One of the hub’s additional goals is to provide a stigma-free environment for people to find help, said Cipolla, who spearheaded the formation of the original working group.
“Anybody can drop in, and then sit around and chat and that kind of stuff. It's more an informal way of getting help,” Cipolla said. “People that are in need of help don't like to be stigmatized.”
Aside from connecting people with local resources, Durnford said the hub could potentially offer certain services on site “depending on the needs of the population.”
“We would love to do that. That's kind of ultimately our goal — is to have some services on site,” she said.
As part of the effort, the working group has chatted with people running similar projects in Ottawa and Kingston, and has begun narrowing down potential locations for the hub in Orillia — with Cipolla saying the group has visited several potential sites for the project.
The group will present a report to council on the project this summer, seeking its support, and the group is actively meeting with and seeking out potential service partners — whether individuals or organizations — to help operate the hub.
Durnford said the group has also set up meetings to explore funding opportunities, and Cipolla said the project will rely on funding from multiple levels of government.
“We're going to have to have some financial partners, such as the county and the province, even as well as the federal government, because it's a complicated issue,” Cipolla said. “I think this is going to work extremely well once it’s working.”
Beyond the community hub, the group is also working on a poverty reduction strategy in partnership with a graduate student from Lakehead University, a project Durnford said is “going gangbusters.”
“We have a masters student who is working with Lakehead, and we have a liaison group of myself and (city CAO) Gayle Jackson, and someone from the health units … and she is making great progress," Durnford explained.
As part of that work, the liaison group is holding a poverty reduction symposium later this month.

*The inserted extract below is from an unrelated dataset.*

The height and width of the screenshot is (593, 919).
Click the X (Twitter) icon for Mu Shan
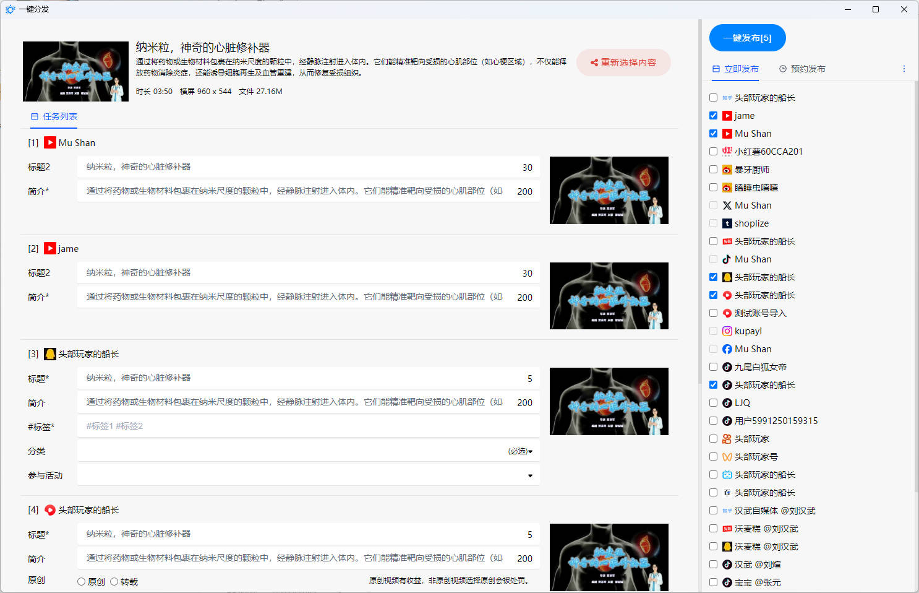pyautogui.click(x=727, y=206)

“We're going to have a panel that really delves into the effects of poverty in Orillia specifically, and what that looks like and where the gaps are,” she said. “Then there will be working groups that look at the areas of municipal jurisdiction, so that we can create an action plan in each of those … areas.”

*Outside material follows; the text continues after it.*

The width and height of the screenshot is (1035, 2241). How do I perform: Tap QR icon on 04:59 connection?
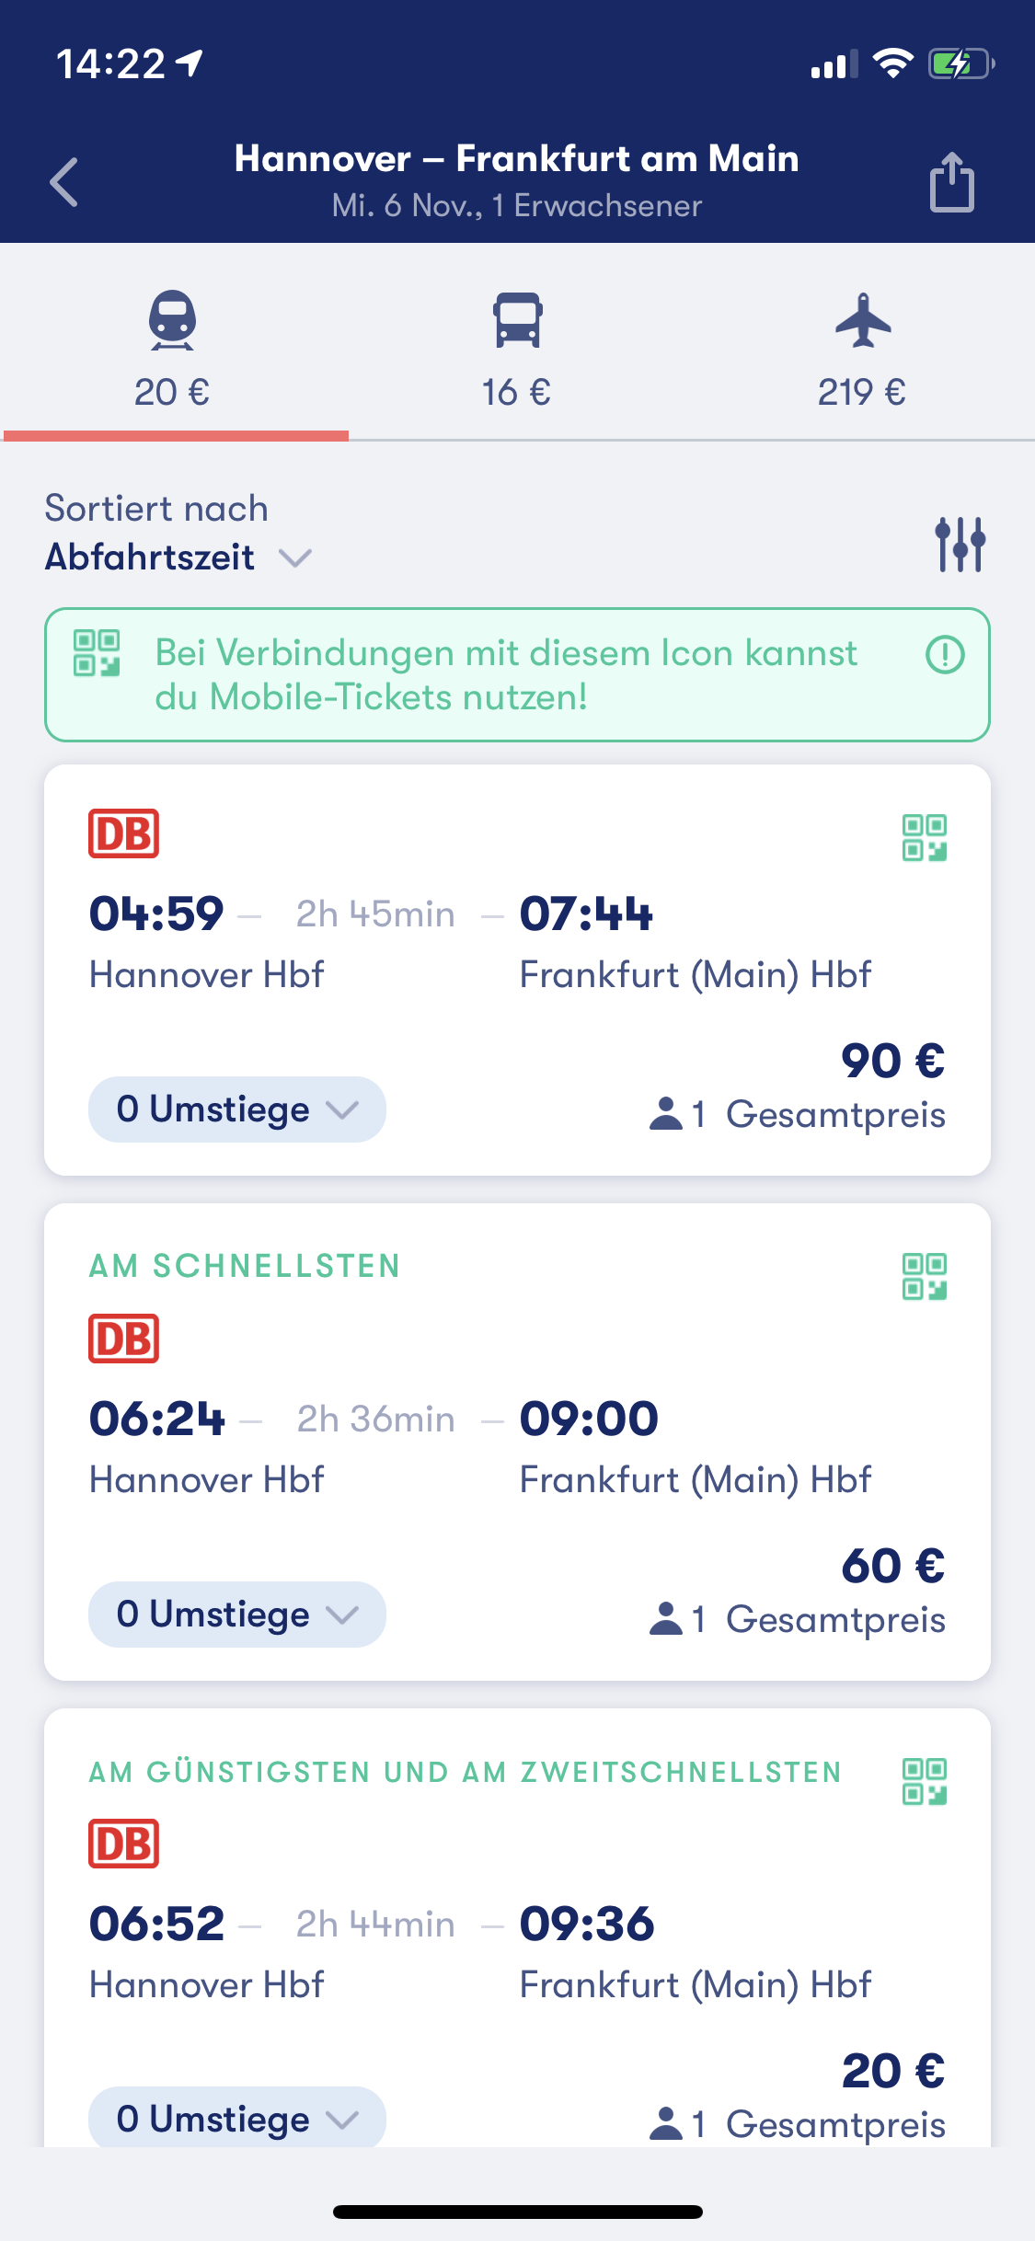click(x=924, y=837)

While the new working group is primarily focused on the community hub project, as well as a public awareness campaign, the original opioid crisis group also identified numerous local needs, which are as follows:
- Coordinating access to treatment, harm reduction, and mental health services;
- Creating Orillia-based detox services and beds;
- Creating publicly-funded addiction treatment services and beds, above the 15 currently available, for men, at the Seven South Treatment Centre;
- Creating harm reduction services, such as supervised consumption sites;
- Expanding the scope, scale, and accessibility of mental health services;
- Developing a poverty reduction strategy; and
- Developing partnerships with local post-secondary institutions to help improve addictions services locally.
Durnford said many of these needs — such as supervised consumption sites, treatment beds, and more — fall under provincial jurisdiction, and she said the group has not heard back from the province on these initiatives despite its efforts over the course of the fall and winter.

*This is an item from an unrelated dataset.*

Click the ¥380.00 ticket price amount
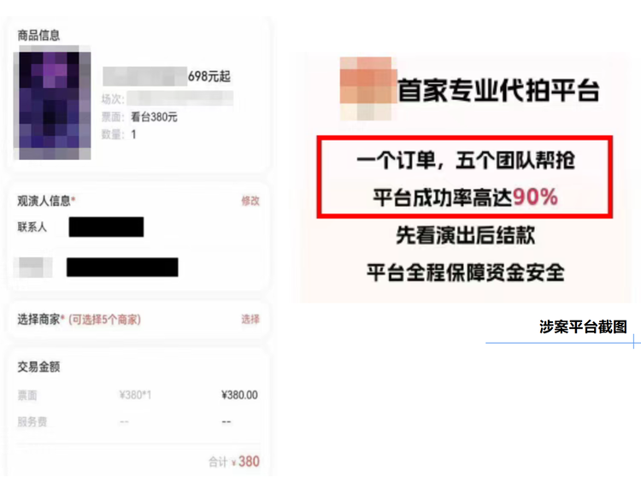Screen dimensions: 641x488 239,395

“The ones that are within provincial jurisdiction, we have heard absolutely nothing back,” she said. “I’m attending the Association of Municipalities of Ontario conference in August, so I'm just preparing a delegation request that is based specifically on those needs that were identified in that report that the city absolutely cannot do — it's not in our jurisdiction – but the province can.”
The working group is already "extending the work of the county," Durnford said, noting that while the county has been very supportive of its work, the province needs to step up, too.
"To get a little bit political, it really speaks to this $4 billion funding gap (where) municipalities are stepping in and providing services that really are the responsibility of the province, because we have to," she said.